Rates and terms snapshot (subject to change)
Interest rates for DSCR loans in Maryland generally start around 5.9 % (New Silver’s advertised floor) and can climb into the mid‑8 % range depending on DSCR, LTV and credit score. CoreVest and RCN typically charge 1–2 points in origination fees. Closing times range from two weeks for smaller loans to six weeks for complex or portfolio deals. Prepayment penalties often apply during the first 3–5 years; investors should inquire about buy‑down options if they plan to sell early.
Frequently asked questions (FAQs)
1) What DSCR ratio do Maryland lenders require? A DSCR of 1.0 or higher is common. Some lenders, like Griffin Funding, will accept ratios as low as 0.75; others, like CoreVest, prefer 1.0. Investors with lower ratios may need larger down payments or reserves.
2) Can I use projected Airbnb income to qualify? Few DSCR lenders underwrite to projected STR income. Most rely on long‑term market rent (1007 appraisal). Lenders like SHL may consider STR income on a case‑by‑case basis if the borrower can demonstrate consistent occupancy and bookings.
3) Are rowhouses and condos eligible? Yes, but condos must be warrantable or meet specific underwriting guidelines. Rowhouses may require structural inspections and proof of separate metering. Confirm with your lender.
4) Do I need to purchase in an LLC? Many DSCR lenders prefer or require LLC ownership for liability reasons. Borrowers must sign a personal guarantee. Some lenders will lend to individuals, but interest rates may be higher.
5) How long does it take to close a DSCR loan in Maryland? Timelines vary from two to six weeks, depending on appraisal scheduling and the lender’s underwriting pipeline. Local appraiser availability can impact speed.
6) Can I refinance existing rental loans? Yes. DSCR lenders offer rate/term and cash‑out refinances. Cash‑out LTVs are typically lower than purchase LTVs—often around 70 – 75 %.

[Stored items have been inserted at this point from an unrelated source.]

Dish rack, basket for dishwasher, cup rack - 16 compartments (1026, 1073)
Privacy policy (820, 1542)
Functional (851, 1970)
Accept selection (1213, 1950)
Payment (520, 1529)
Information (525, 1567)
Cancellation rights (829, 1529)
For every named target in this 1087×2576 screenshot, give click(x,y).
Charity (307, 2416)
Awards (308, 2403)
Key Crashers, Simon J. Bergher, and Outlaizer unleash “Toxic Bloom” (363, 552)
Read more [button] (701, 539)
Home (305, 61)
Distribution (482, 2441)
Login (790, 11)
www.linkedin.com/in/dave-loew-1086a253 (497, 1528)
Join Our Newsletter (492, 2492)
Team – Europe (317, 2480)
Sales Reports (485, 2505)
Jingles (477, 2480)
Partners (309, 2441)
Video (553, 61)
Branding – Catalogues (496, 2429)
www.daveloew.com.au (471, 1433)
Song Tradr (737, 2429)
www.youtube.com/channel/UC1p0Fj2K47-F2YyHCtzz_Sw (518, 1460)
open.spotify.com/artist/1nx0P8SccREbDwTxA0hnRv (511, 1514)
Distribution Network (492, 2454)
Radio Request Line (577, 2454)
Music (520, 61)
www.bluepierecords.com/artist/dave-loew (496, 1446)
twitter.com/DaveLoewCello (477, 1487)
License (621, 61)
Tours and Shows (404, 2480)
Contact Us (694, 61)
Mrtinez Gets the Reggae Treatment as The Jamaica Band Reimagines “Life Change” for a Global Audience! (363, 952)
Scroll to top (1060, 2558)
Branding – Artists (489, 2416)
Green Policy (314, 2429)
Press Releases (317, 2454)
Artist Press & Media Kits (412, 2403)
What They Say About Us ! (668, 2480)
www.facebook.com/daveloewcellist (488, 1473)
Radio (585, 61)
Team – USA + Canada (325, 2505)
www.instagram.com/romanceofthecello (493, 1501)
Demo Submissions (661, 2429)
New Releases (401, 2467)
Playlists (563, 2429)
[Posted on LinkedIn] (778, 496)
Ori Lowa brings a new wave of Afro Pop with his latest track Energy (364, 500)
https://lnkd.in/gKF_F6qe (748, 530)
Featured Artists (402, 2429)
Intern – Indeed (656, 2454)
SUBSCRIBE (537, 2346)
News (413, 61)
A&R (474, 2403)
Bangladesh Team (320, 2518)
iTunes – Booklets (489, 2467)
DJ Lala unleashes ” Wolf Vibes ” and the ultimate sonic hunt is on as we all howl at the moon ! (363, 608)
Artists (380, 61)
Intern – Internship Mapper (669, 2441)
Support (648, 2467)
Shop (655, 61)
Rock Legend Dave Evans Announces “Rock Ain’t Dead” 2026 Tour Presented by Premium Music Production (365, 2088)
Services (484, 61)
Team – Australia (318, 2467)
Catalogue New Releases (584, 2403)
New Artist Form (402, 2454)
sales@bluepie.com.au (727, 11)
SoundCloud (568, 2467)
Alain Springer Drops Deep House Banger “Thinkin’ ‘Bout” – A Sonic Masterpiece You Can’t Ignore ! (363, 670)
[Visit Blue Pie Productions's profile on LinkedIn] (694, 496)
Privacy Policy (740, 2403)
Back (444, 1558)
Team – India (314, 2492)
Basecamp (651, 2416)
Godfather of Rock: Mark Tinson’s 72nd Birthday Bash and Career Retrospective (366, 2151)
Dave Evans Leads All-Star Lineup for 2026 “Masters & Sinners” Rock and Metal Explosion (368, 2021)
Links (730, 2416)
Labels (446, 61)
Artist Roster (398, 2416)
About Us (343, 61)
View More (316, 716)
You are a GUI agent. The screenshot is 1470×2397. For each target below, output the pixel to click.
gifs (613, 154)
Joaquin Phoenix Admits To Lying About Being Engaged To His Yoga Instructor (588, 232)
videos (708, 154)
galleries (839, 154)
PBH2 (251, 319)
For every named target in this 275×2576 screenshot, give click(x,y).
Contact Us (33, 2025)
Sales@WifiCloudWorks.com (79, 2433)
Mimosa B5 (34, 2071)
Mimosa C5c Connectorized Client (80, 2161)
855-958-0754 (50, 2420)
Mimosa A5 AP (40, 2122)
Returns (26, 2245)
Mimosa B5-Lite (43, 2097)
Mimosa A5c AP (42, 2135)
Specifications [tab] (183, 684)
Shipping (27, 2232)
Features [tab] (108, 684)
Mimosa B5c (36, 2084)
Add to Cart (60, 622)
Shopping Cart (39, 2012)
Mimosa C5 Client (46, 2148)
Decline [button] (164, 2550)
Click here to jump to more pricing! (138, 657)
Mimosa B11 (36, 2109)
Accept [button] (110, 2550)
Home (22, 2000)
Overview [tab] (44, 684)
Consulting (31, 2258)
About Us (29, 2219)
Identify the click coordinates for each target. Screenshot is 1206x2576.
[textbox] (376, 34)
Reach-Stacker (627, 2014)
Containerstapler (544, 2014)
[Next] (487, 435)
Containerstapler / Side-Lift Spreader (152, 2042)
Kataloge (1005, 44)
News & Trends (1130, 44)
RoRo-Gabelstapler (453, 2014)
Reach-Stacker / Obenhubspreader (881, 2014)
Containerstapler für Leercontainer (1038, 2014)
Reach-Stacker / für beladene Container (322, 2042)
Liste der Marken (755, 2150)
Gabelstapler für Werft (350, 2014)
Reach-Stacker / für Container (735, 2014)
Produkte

7) Are there prepayment penalties? Many lenders enforce a step‑down prepayment penalty (e.g., 3 % in year 1, 2 % in year 2). Others, like Griffin Funding, may allow shorter or no penalties. Always read the loan agreement.
Conclusion and call to action
Investors in Maryland can leverage DSCR loans to acquire or refinance rental properties without the strict income documentation required for conventional mortgages. By focusing on property cash flow, DSCR lenders open opportunities for self‑employed borrowers and those with multiple properties. Among the options reviewed, Select Home Loans stands out for its flexible underwriting and local expertise, making it an excellent starting point for Maryland investors. Nevertheless, we recommend comparing at least two other lenders—such as CoreVest or Griffin Funding—to ensure the best fit for your project. Always verify terms and fees, and consider working with an experienced mortgage broker or attorney when navigating Maryland’s complex property regulations and tax structures.